Rows from a screen grounding dataset

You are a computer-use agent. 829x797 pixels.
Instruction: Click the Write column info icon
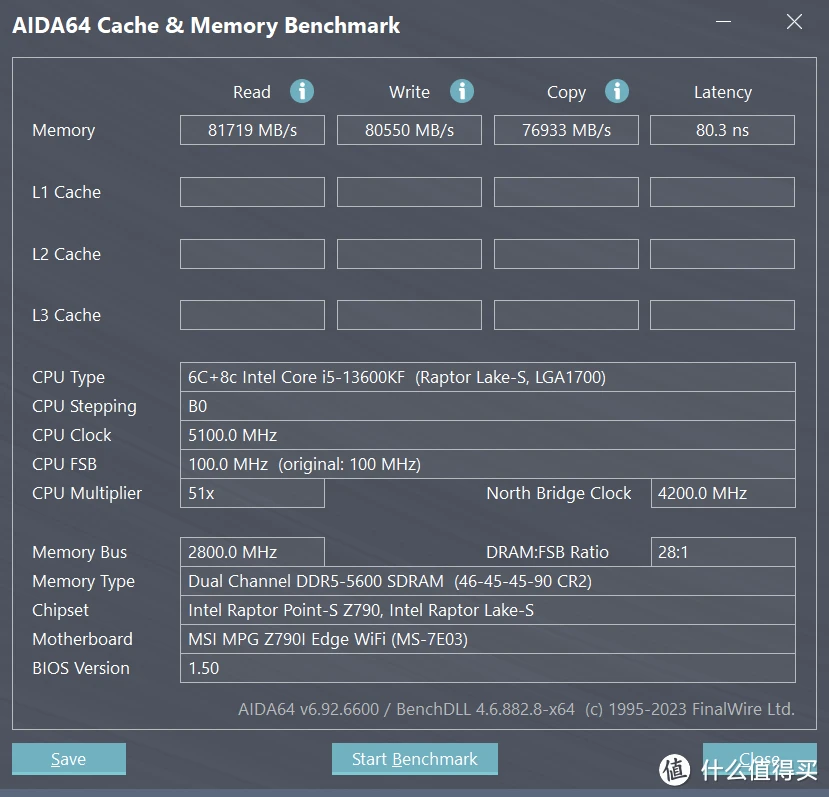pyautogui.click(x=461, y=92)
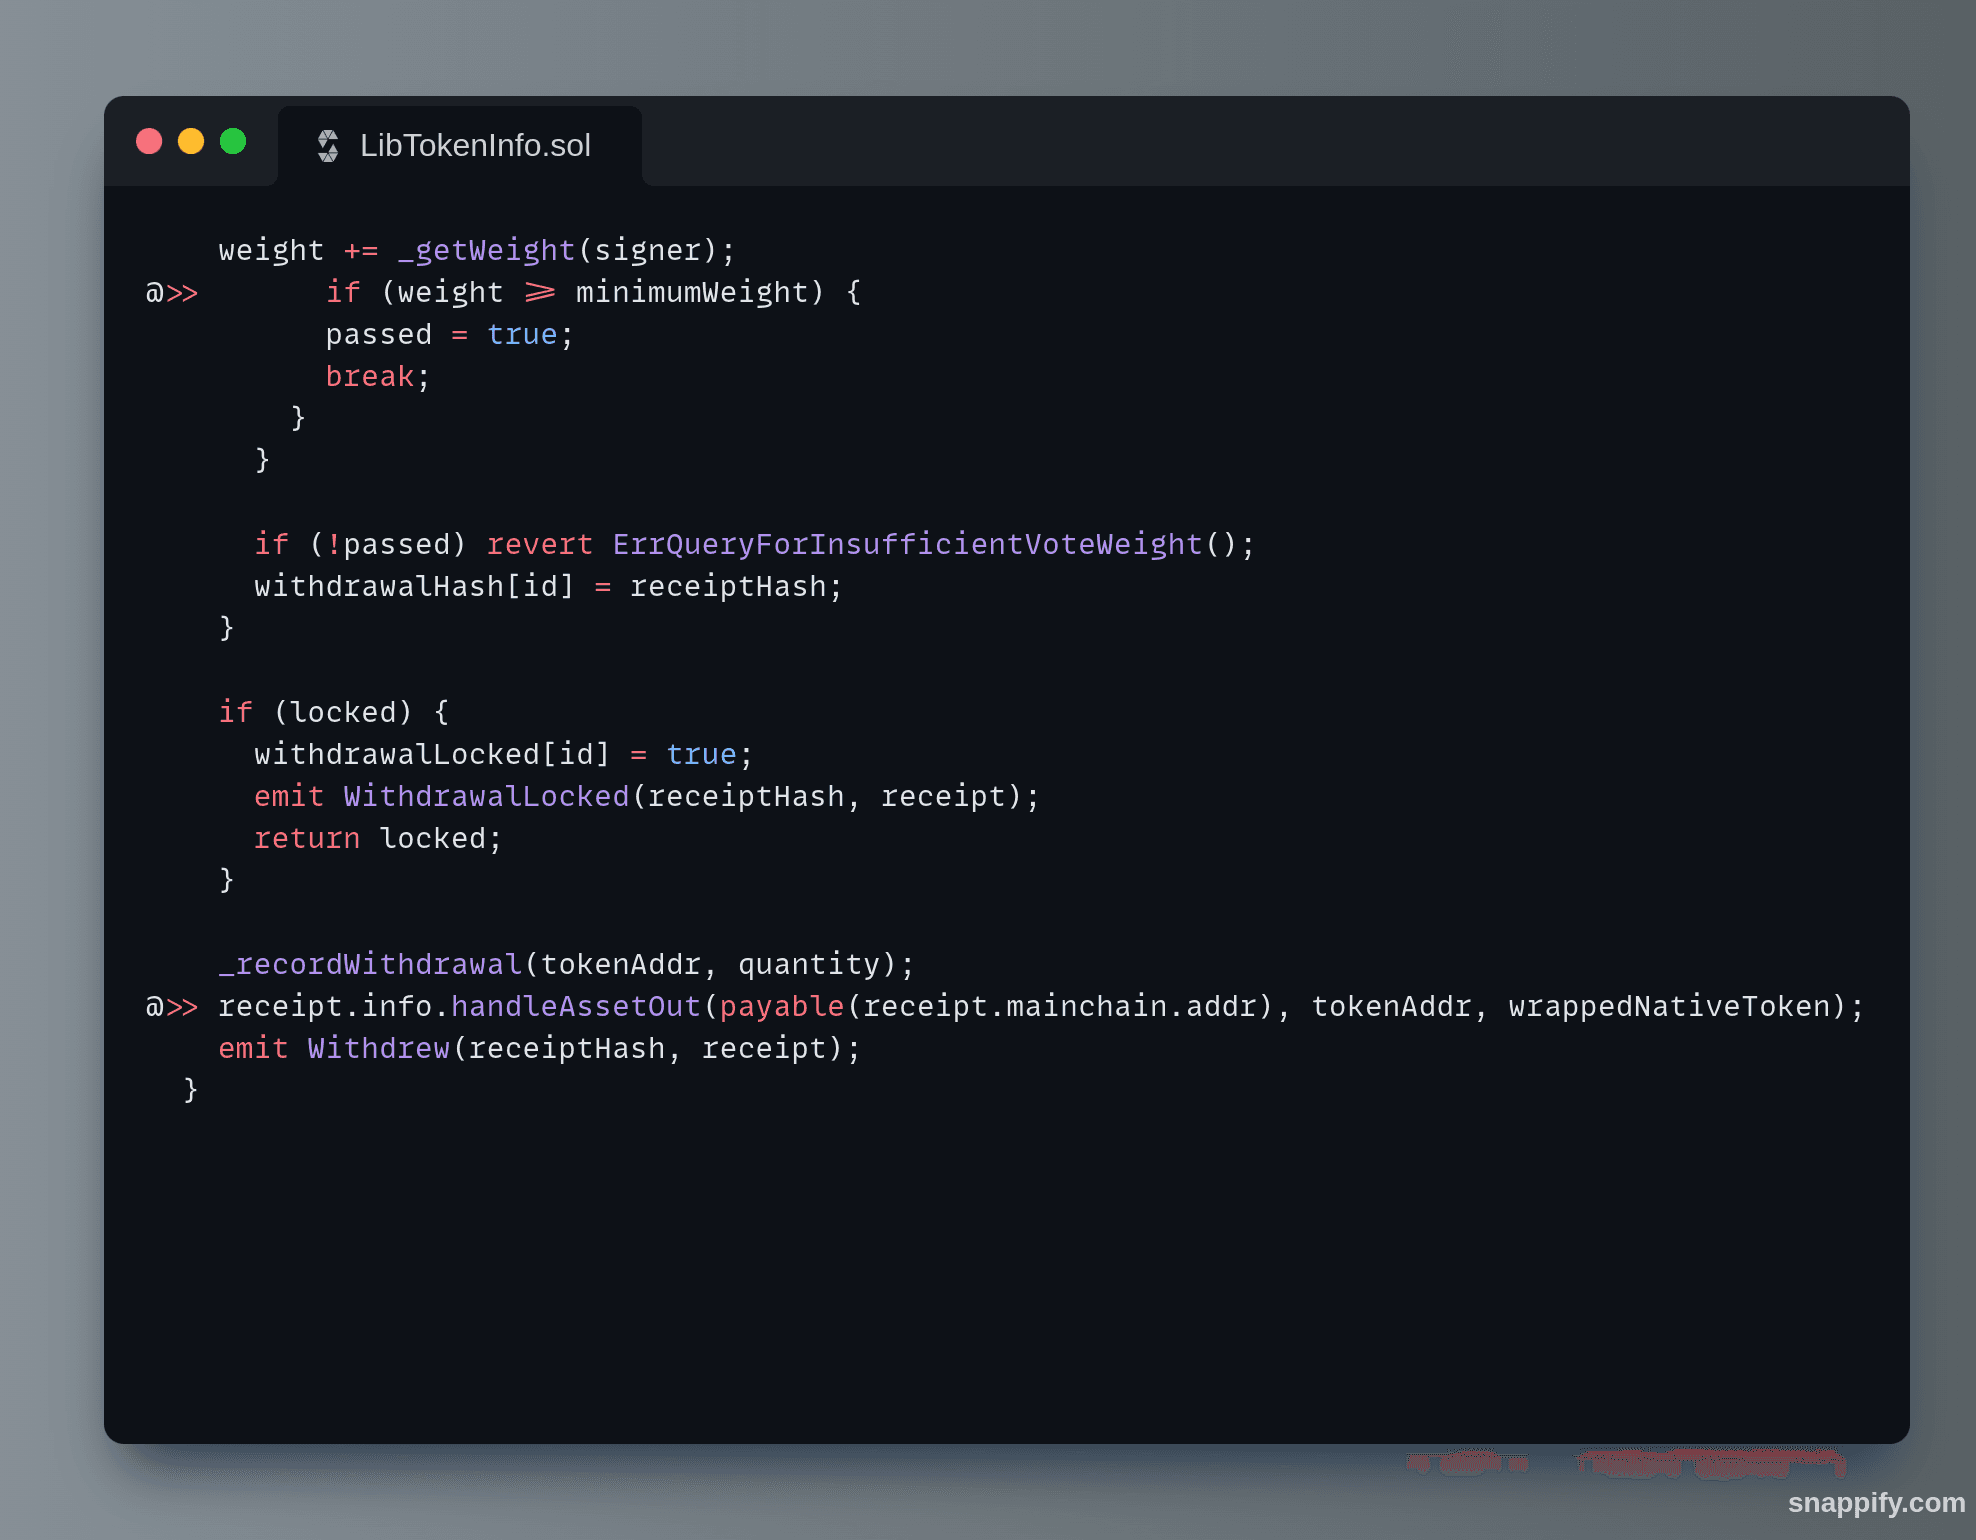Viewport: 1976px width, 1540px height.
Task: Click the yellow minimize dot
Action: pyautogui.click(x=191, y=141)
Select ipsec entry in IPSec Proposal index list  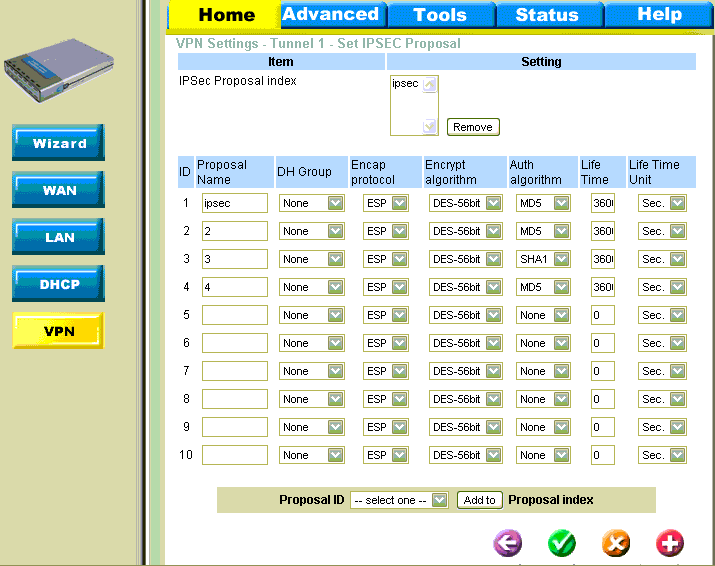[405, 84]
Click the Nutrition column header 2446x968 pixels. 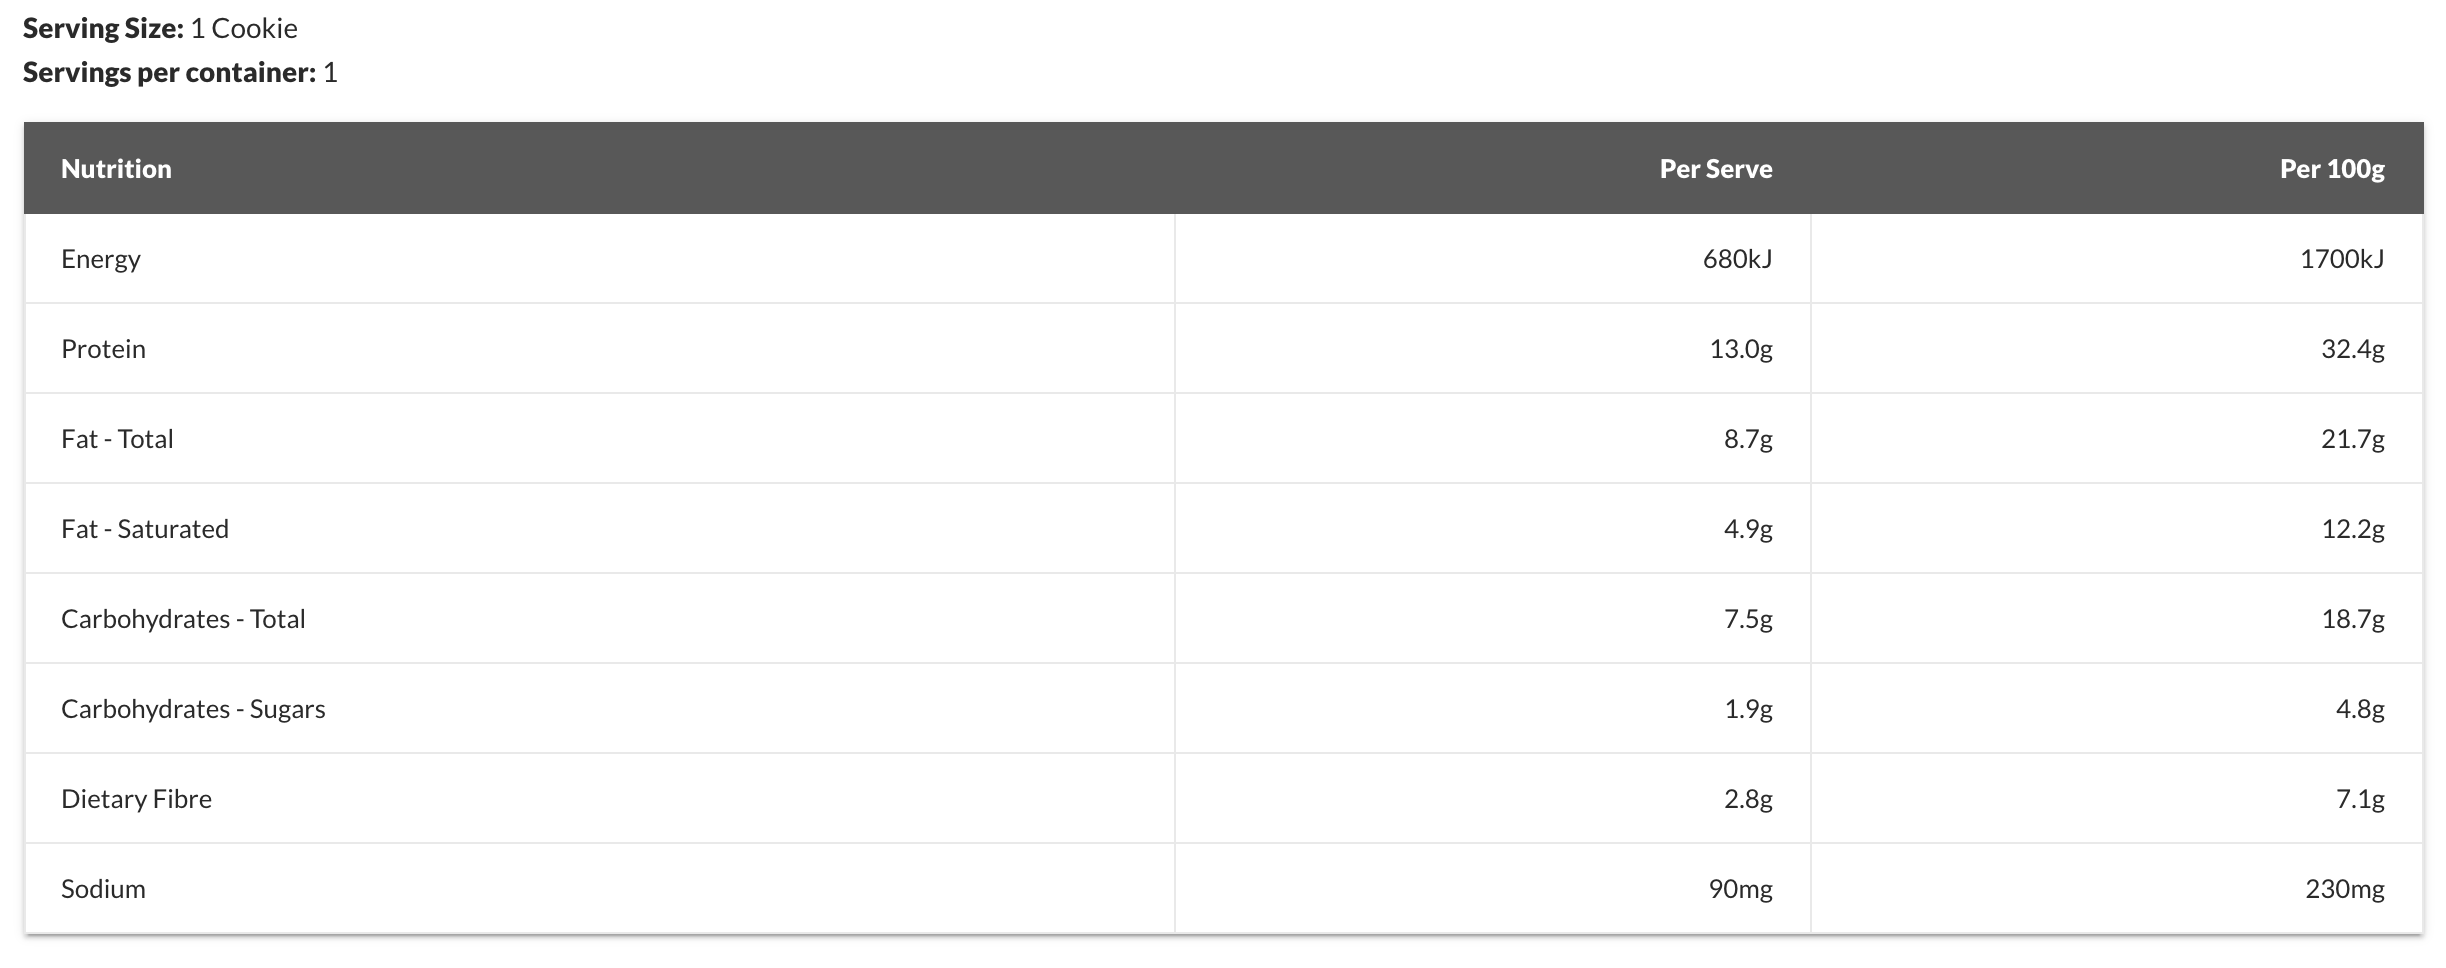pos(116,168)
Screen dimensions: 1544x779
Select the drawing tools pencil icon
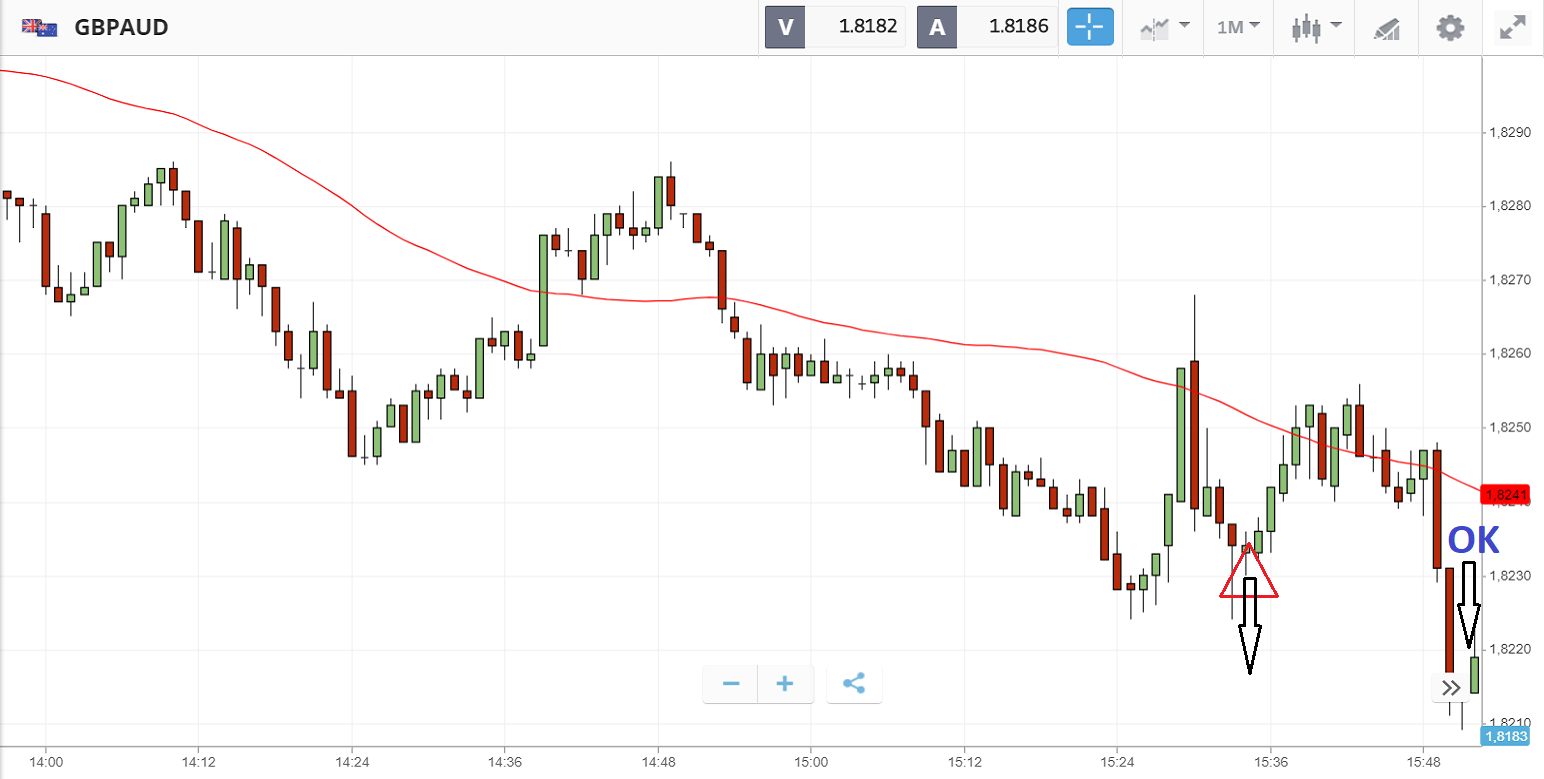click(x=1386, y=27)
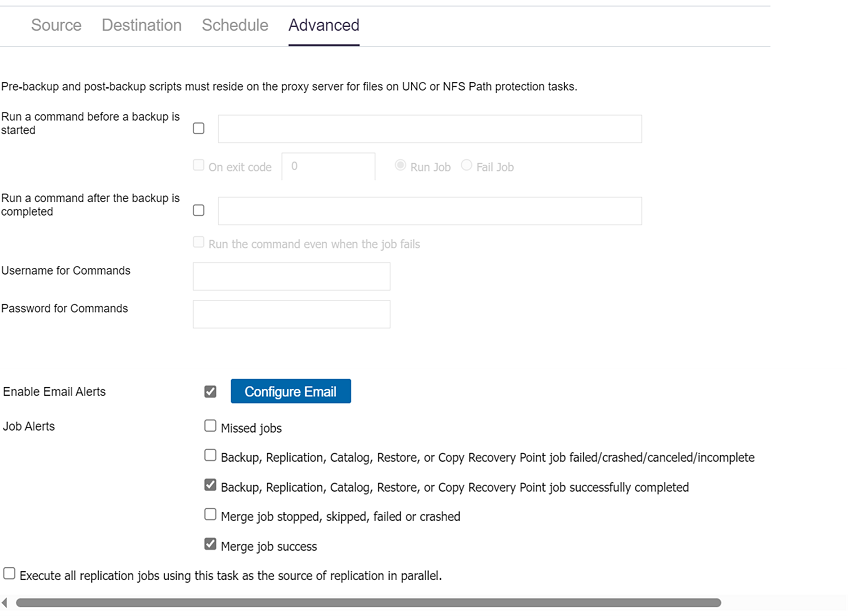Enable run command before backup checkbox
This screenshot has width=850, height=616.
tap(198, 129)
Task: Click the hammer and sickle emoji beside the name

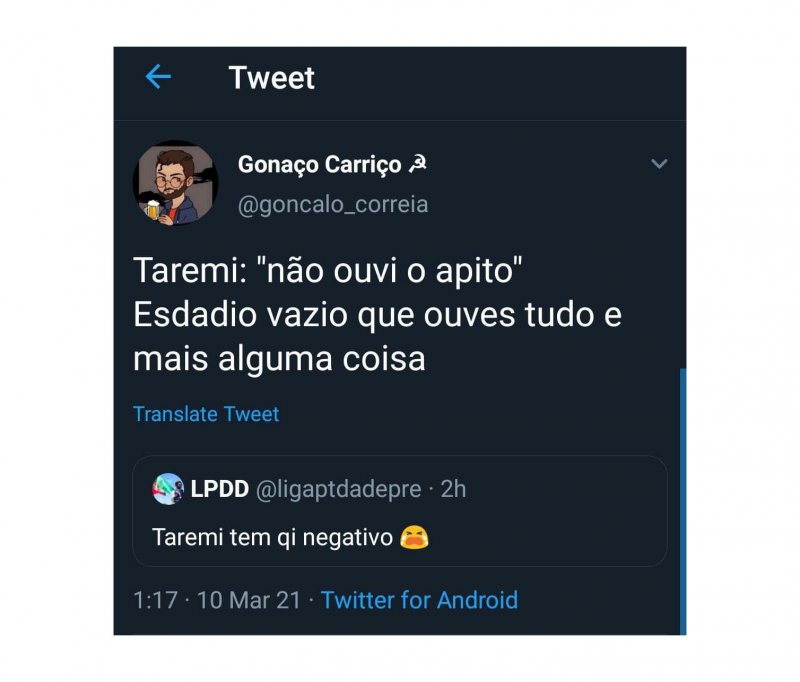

Set problem
Print the listing again exactly, from the line with "Screen dimensions: 1544x779" through the end of the listing, and leave the pictures out of your answer.

Complete output
Screen dimensions: 1544x779
Select the drawing tools pencil icon
click(x=1386, y=27)
Enable run command before backup checkbox
This screenshot has width=850, height=616.
tap(198, 129)
Task: Click the hammer and sickle emoji beside the name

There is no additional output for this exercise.